**** Data to process ****

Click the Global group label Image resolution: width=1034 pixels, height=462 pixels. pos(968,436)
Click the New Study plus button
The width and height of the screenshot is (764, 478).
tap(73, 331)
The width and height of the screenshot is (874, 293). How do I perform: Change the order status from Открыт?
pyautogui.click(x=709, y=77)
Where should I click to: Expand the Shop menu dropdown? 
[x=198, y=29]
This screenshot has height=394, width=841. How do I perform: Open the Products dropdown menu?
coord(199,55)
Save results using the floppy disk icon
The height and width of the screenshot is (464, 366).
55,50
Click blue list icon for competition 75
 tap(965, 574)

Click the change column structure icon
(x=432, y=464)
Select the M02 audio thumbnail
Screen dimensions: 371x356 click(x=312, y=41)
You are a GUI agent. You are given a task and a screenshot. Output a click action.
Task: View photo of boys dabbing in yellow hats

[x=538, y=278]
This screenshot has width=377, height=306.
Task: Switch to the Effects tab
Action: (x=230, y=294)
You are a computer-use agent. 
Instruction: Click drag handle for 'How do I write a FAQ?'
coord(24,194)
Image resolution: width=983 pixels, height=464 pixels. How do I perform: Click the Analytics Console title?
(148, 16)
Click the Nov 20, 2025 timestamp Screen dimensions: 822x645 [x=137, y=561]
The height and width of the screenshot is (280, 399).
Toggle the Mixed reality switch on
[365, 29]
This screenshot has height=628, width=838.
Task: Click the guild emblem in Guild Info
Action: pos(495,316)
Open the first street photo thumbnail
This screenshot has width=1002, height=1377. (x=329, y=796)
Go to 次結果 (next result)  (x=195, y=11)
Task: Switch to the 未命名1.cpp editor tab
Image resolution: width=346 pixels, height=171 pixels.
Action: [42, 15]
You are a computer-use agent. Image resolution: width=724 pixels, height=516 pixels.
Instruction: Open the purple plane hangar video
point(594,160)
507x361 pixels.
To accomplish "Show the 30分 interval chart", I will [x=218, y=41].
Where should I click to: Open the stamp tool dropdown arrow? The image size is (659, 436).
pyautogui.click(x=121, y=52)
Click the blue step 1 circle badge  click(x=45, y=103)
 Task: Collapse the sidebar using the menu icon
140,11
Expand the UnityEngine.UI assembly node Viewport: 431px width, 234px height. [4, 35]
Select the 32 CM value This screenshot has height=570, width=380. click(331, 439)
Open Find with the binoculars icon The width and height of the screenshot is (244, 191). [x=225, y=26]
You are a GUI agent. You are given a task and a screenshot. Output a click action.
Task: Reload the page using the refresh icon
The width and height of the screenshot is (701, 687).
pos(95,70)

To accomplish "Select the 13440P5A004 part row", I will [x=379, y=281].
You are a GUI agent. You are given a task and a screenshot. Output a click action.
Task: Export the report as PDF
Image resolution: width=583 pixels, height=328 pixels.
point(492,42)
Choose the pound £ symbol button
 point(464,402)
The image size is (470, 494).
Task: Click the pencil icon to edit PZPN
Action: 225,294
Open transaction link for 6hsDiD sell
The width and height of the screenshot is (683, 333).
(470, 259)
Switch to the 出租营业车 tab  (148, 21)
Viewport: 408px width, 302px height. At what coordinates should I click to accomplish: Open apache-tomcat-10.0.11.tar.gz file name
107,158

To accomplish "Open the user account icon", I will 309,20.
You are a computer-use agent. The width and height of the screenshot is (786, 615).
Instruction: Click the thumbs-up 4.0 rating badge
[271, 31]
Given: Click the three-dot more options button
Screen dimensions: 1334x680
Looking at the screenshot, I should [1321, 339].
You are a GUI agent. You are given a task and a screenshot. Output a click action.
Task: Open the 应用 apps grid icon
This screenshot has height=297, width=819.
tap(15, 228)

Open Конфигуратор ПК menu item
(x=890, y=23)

****

Exercise requirements:
Copy out the listing above word for word, starting at the line containing "Viewport: 408px width, 302px" and continuing through its final line.

Expected answer:
Viewport: 408px width, 302px height. At what coordinates should I click to accomplish: Open apache-tomcat-10.0.11.tar.gz file name
107,158

To accomplish "Open the user account icon", I will 309,20.
You are a computer-use agent. The width and height of the screenshot is (786, 615).
Instruction: Click the thumbs-up 4.0 rating badge
[271, 31]
Given: Click the three-dot more options button
Screen dimensions: 1334x680
Looking at the screenshot, I should [1321, 339].
You are a GUI agent. You are given a task and a screenshot. Output a click action.
Task: Open the 应用 apps grid icon
This screenshot has height=297, width=819.
tap(15, 228)

Open Конфигуратор ПК menu item
(x=890, y=23)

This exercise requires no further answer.